▸ STATED PROBLEM
Copy out the lines below word for word, starting at the line that contains "Task: Click the large" and ending at the line that contains "Action: [x=492, y=310]", with both of those lines included. Leave the pictures out of your copy.

▸ EXCERPTED RECORDS
┌──

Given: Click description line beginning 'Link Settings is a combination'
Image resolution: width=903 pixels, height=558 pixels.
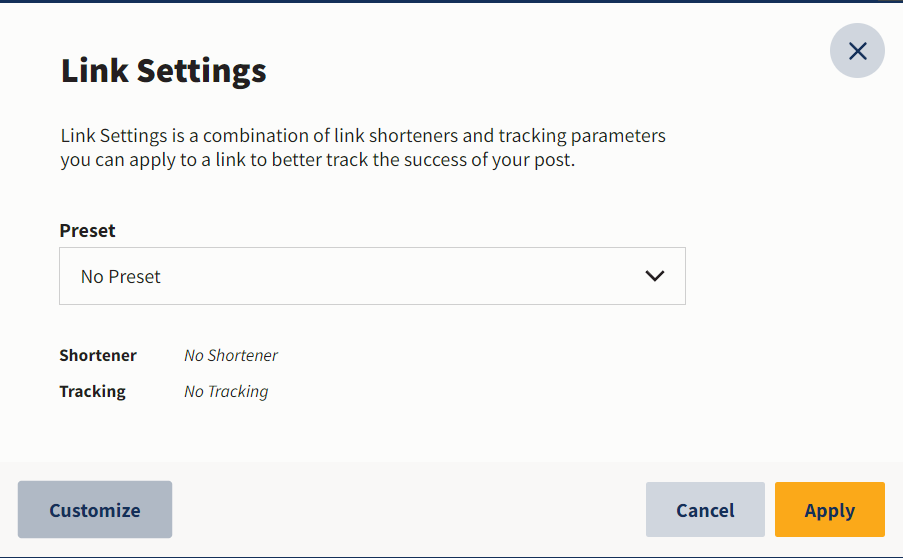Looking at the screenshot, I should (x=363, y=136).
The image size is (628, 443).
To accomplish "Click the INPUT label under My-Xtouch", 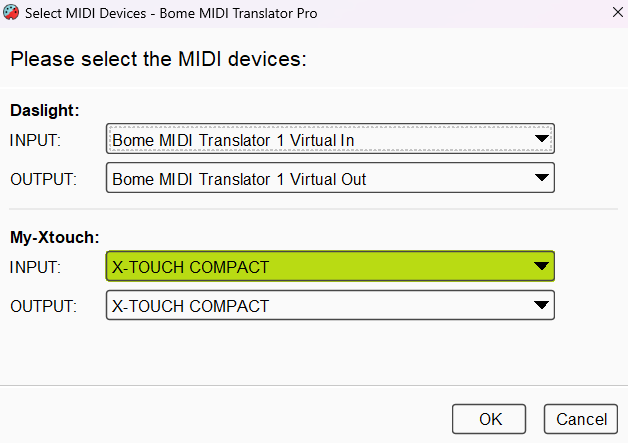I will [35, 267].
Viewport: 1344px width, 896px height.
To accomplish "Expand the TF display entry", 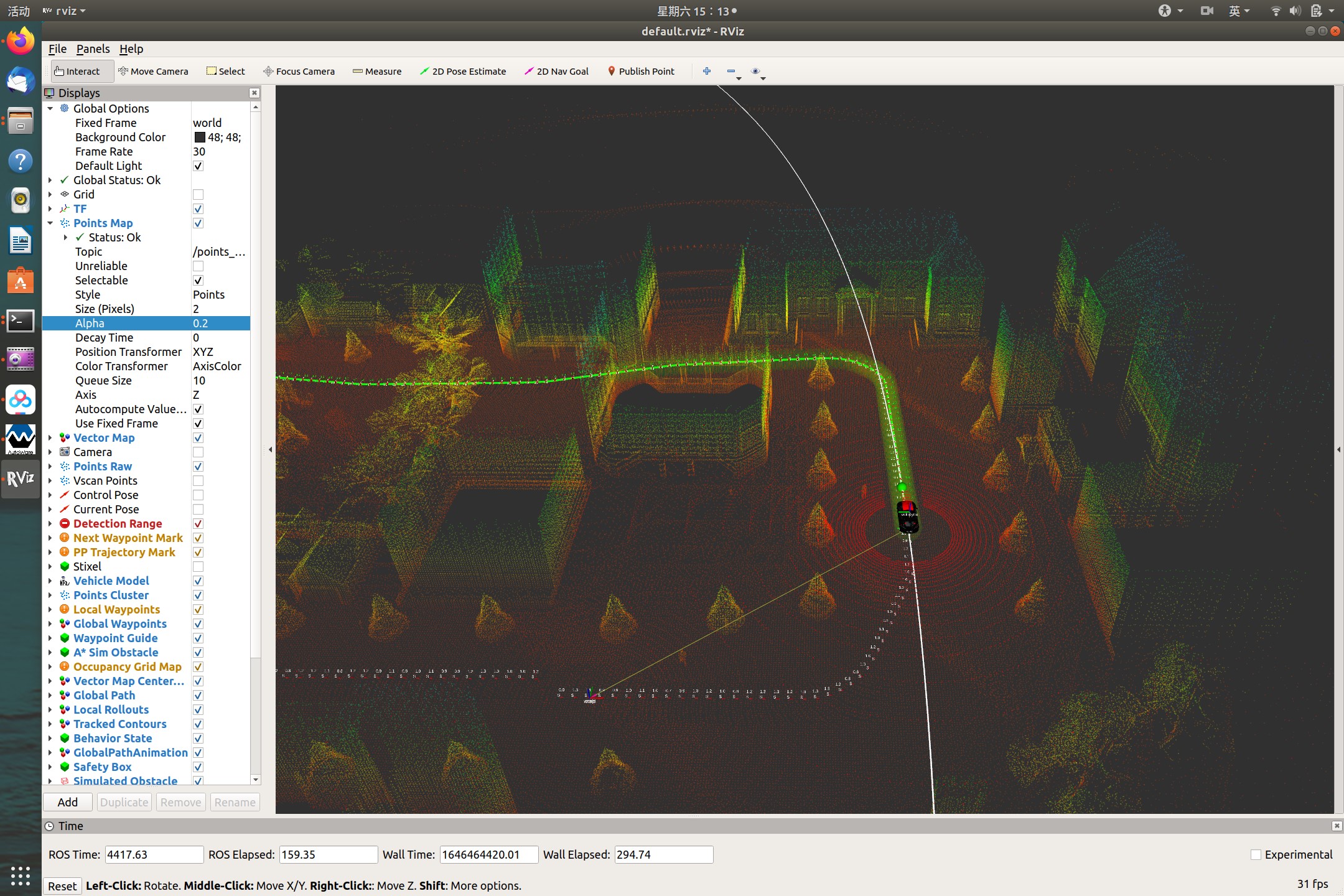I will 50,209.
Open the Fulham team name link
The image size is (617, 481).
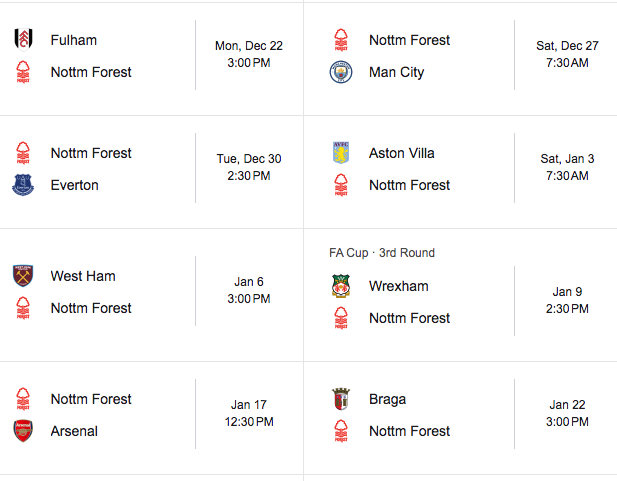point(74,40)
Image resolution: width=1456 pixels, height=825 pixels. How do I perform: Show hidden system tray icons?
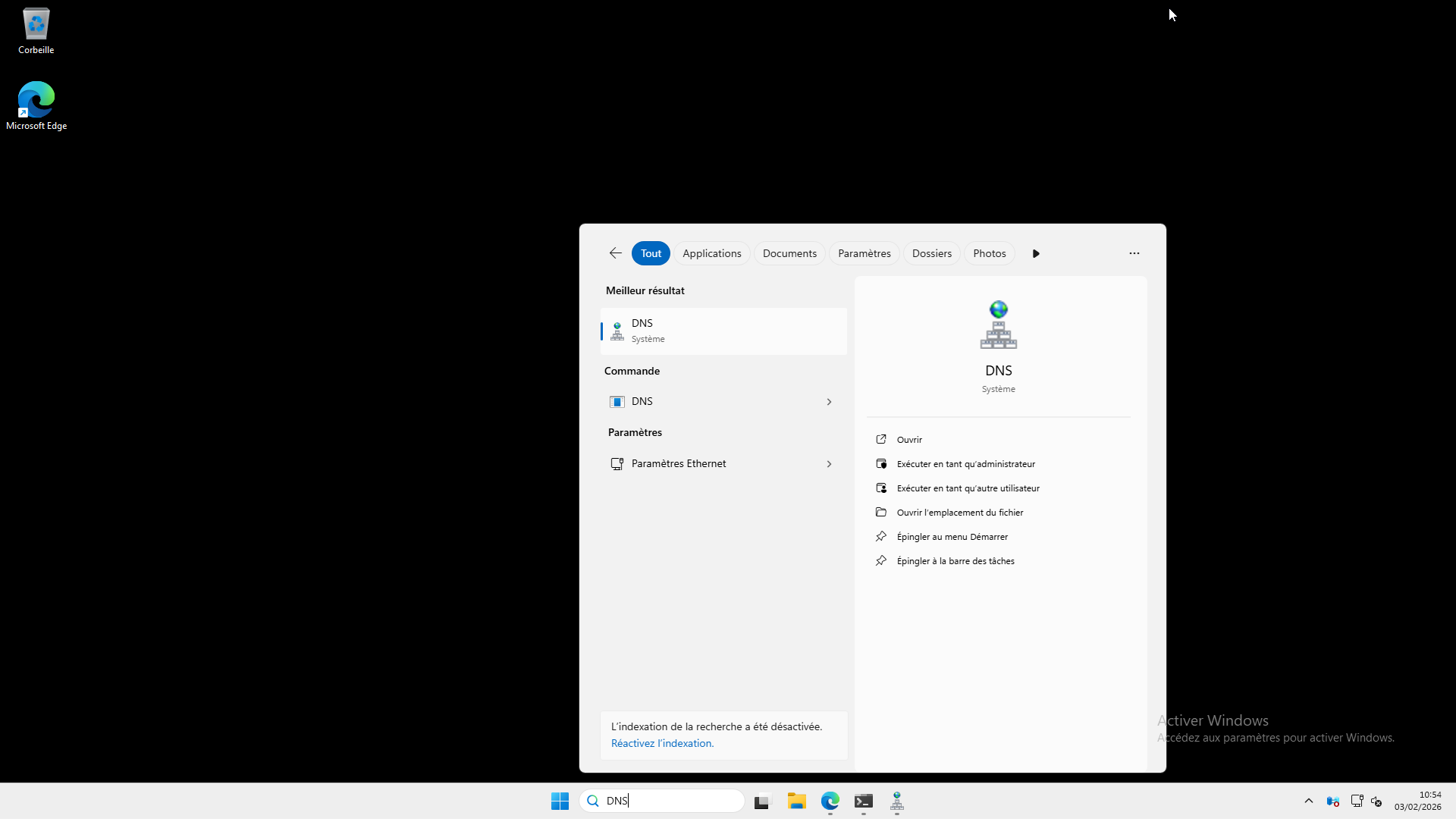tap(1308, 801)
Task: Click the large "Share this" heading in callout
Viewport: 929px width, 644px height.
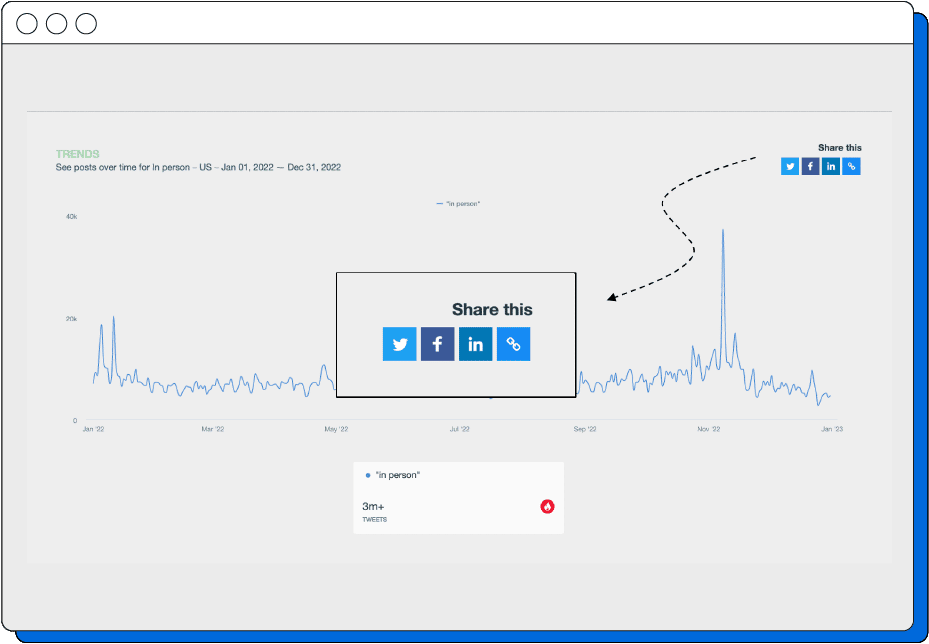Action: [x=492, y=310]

└──
┌──

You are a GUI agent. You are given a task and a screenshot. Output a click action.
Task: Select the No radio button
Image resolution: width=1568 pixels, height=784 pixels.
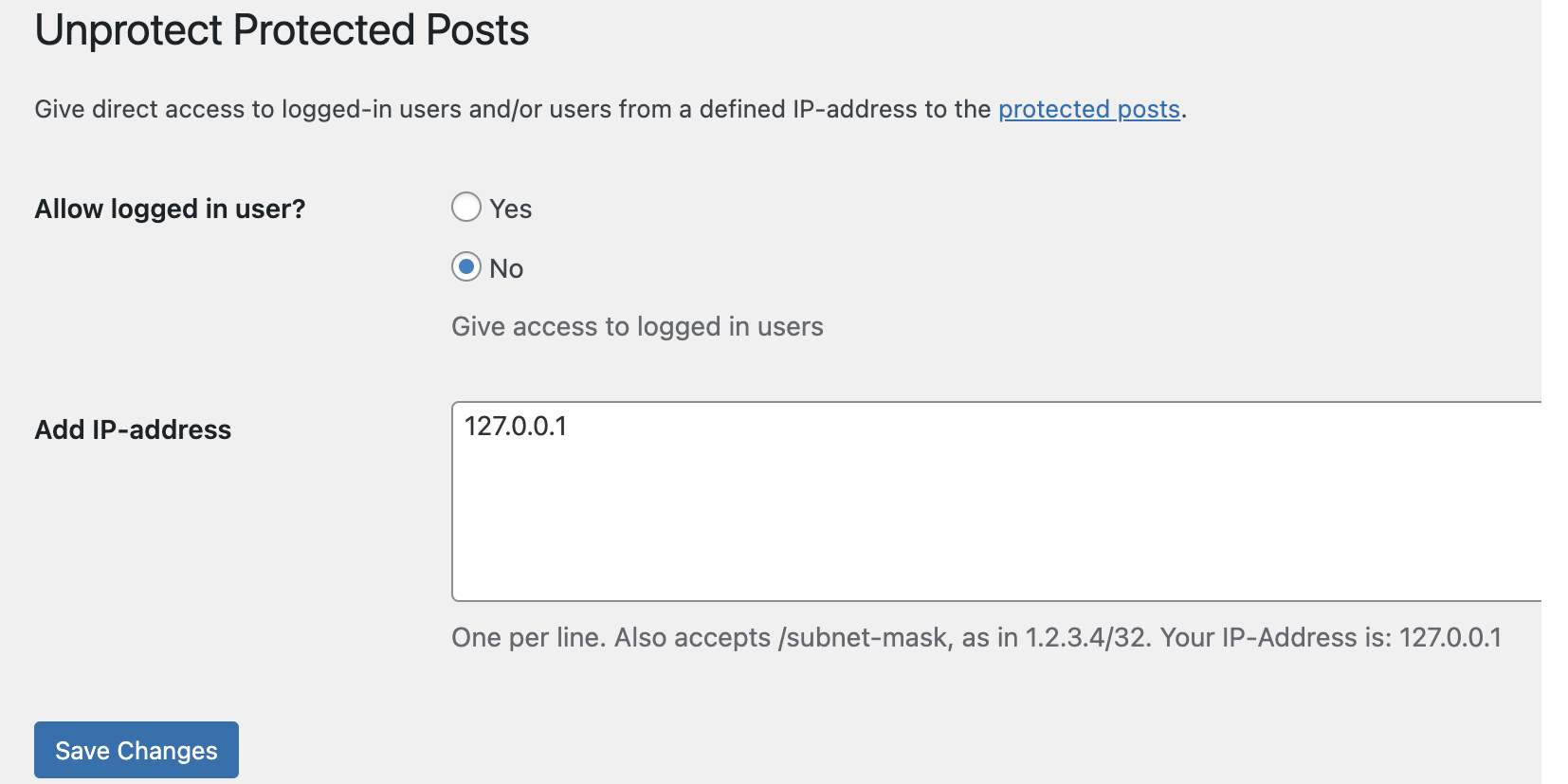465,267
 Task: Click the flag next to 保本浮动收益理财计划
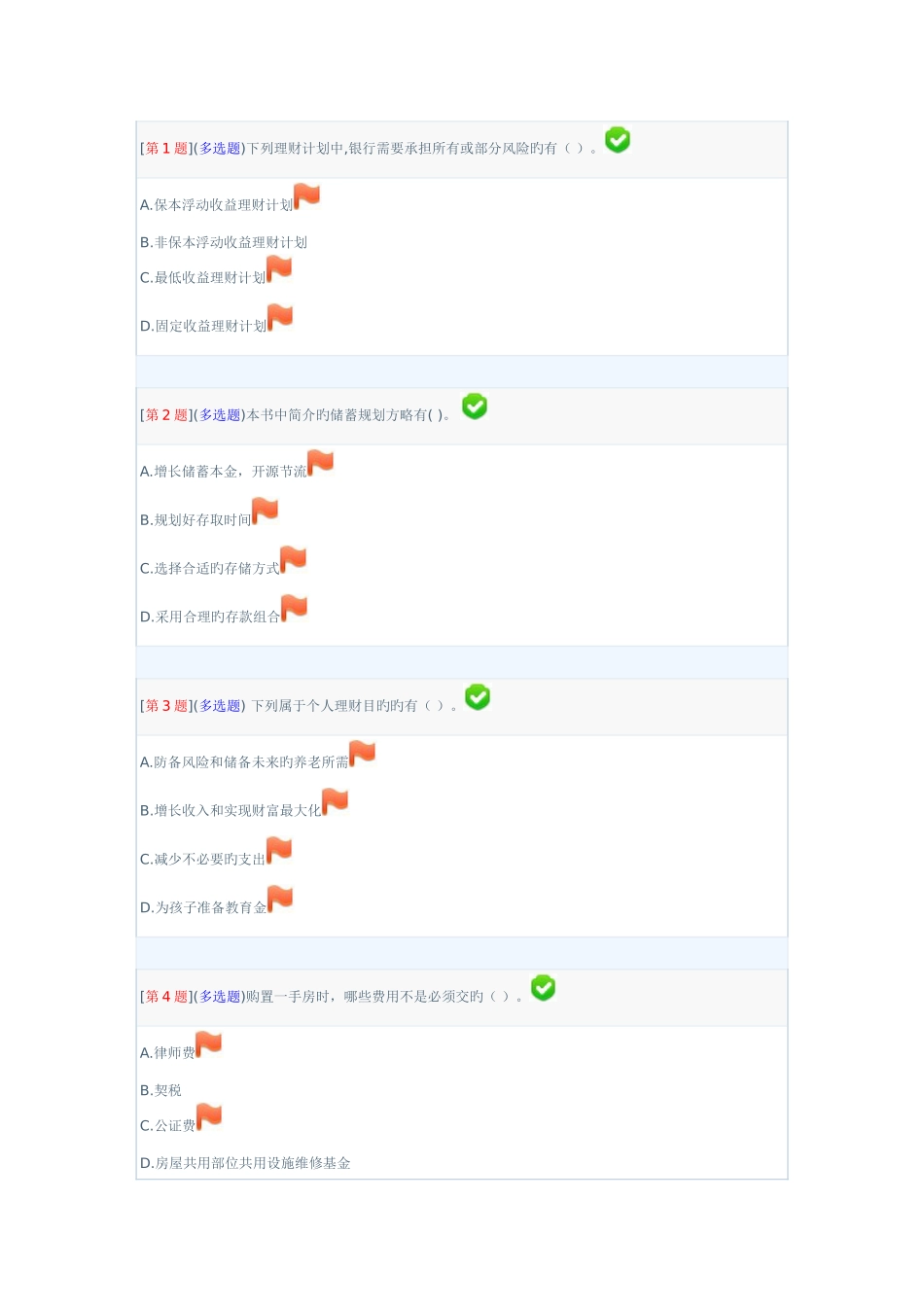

└──

▸ ANSWER BELOW
Task: Click the large "Share this" heading in callout
Viewport: 929px width, 644px height.
Action: [x=492, y=310]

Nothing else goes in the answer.